Maybe it's the national political movement to hurt sick children for the sake of hurting them. You know: Paul Ryan's keg dream.
DeCarlo and her husband signed up for a so-called Katie Beckett waiver, a mechanism that was set up to allow parents above the Medicaid income threshold to enroll a child with severe needs in the federal program. The waiver, created in 1982 with the backing of then President Ronald Reagan, was named for a three year-old girl who was stuck in the hospital because Medicaid wouldn’t pay for home care. When they enrolled in Connecticut, the DeCarlos were told they were 147th in line—giving them about a six- to eight-year wait for home nursing coverage.
Why are we doing this to parents? Because we can. Parents of sick kids can't afford lobbyists and that means nobody in Washington gives a damn. Yes, yes, I realize this is completely mean-spirited and untoward and rude. Prove me wrong, One Damn Person. Prove me wrong.
While on an individual basis it almost always makes more financial sense for a child to be cared for at home instead of in a hospital, raising home-nursing rates could increase a state’s overall expenditure, particularly if all the parents currently operating as nurses were suddenly free to return to work. And at a time when continued federal funding is in doubt for CHIP, which provides coverage for 9 million children, securing government dollars to pay for higher wages would seem a steep uphill battle.
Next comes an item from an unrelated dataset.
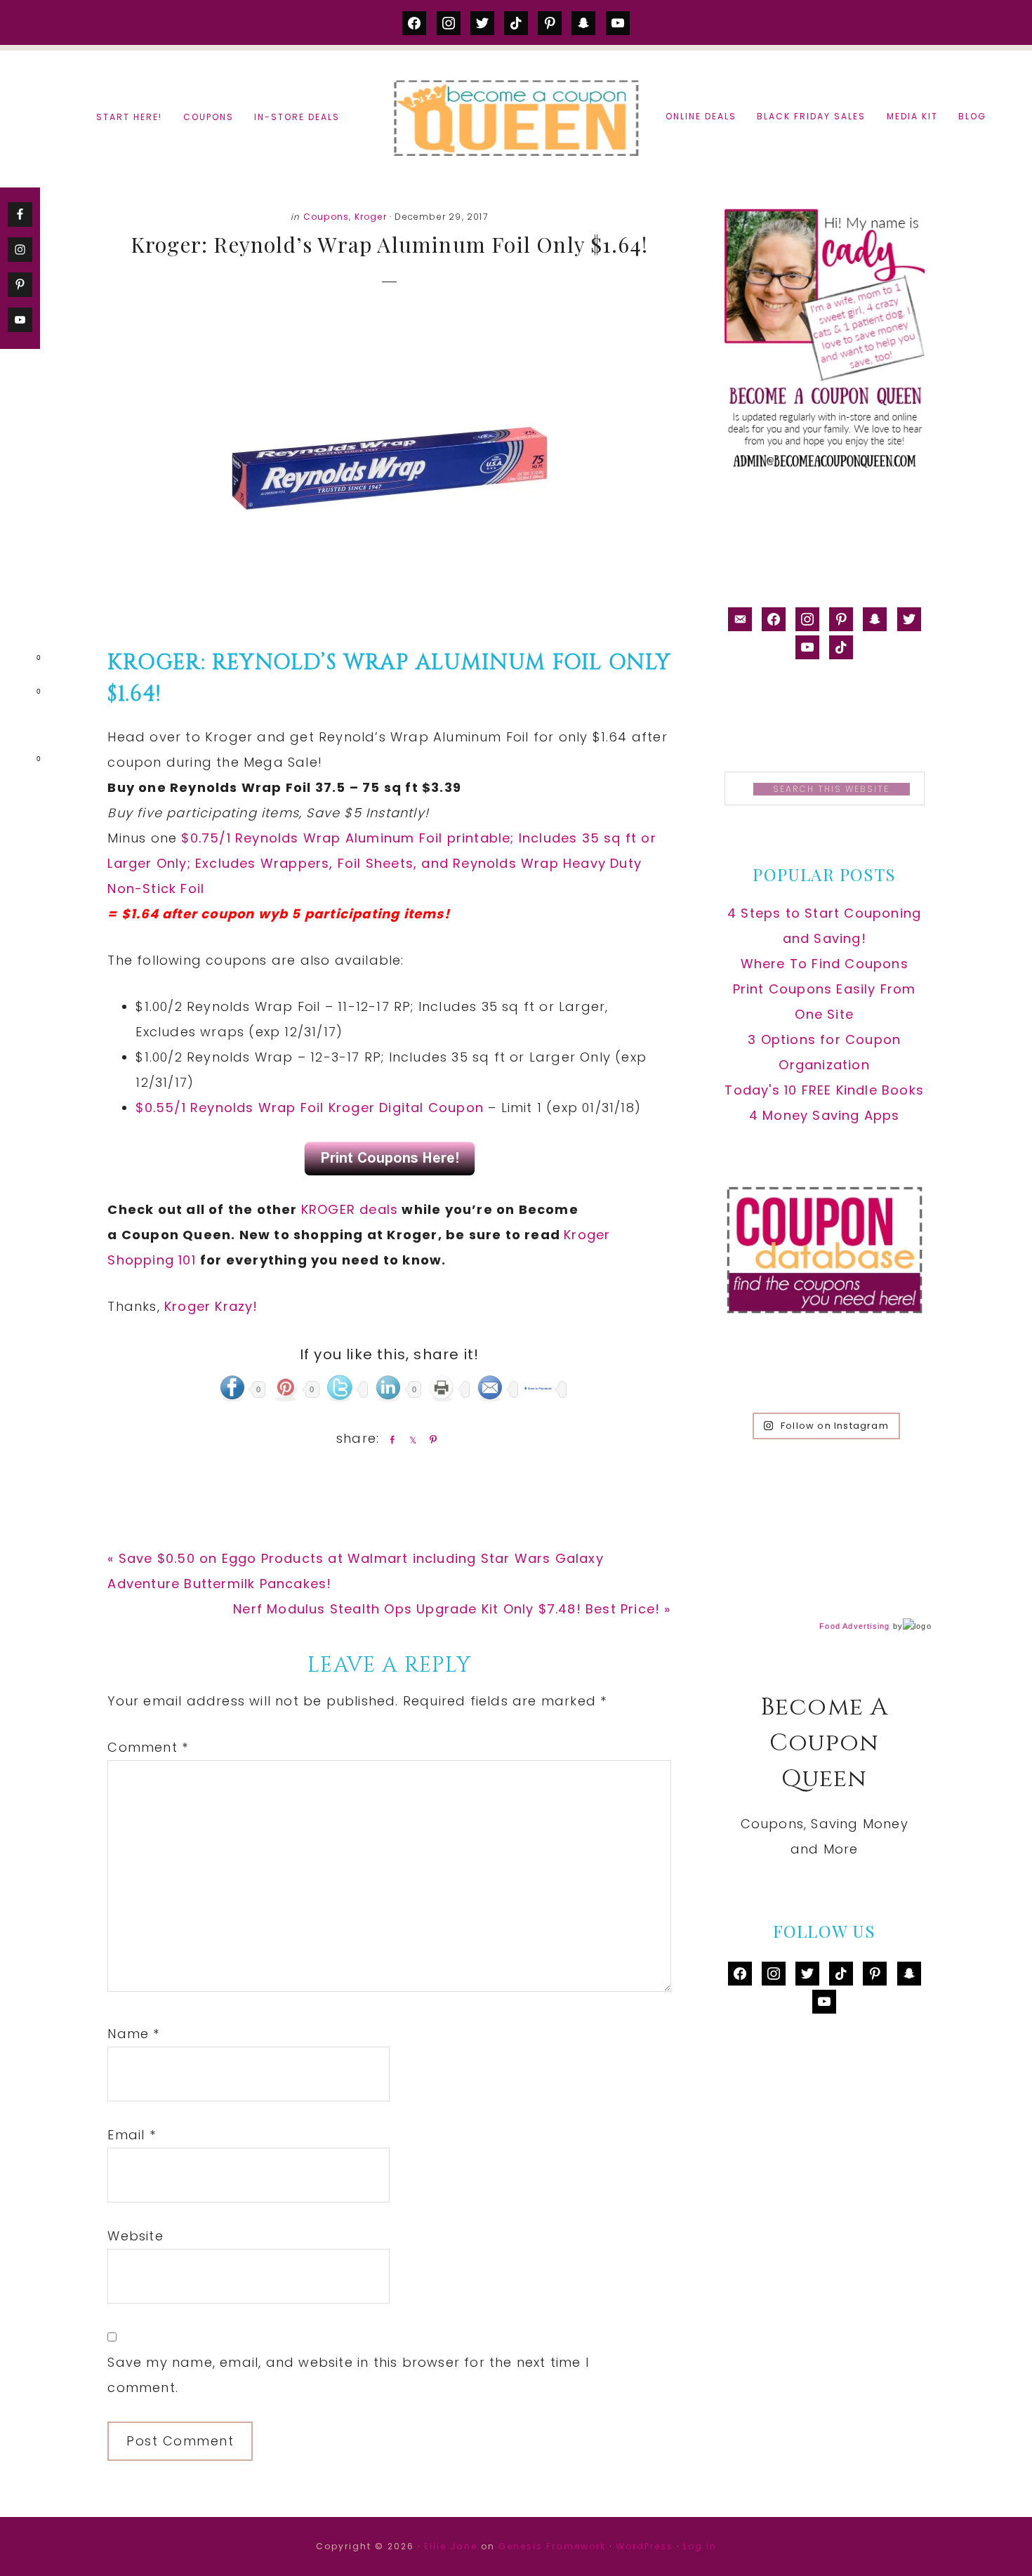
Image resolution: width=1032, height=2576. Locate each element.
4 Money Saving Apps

Personally I think the Paul Ryan movement is closer to promoting euthanasia as means of clearing the rolls of sick children than to undertake any substantive effort to help them. There's not a stitch of goodwill or any moral compass to be seen there; it's been, to date, entirely absent. We are a meaner country than we were in 1982 by a wide margin, and getting much meaner, and every one of us can name the names causing that to happen.
Wouldn't I feel sheepish if the faux-pious Ryan made any move at all to fix these problems. Wouldn't I have egg on my face. Wouldn't we all feel like total heels for presuming him and his party to be such monsters. And yet none of us are holding our breath waiting for him, or them, to even lift a finger to keep current CHIP recipients on the health care we once had the human decency to provide them, because anyone who has paid the slightest attention to the Paul Ryan agenda knows there isn't a shred of base compassion to be had there. He'll host another camera-ready event at a homeless shelter and American children will continue to die because their parents are Too Poor and their congressmen too indecent, and we'll continue this pattern until the long-distant day when the American psyche shifts again and can no longer stomach it.
Prove me wrong, Paul Ryan. Lift one finger and prove me wrong.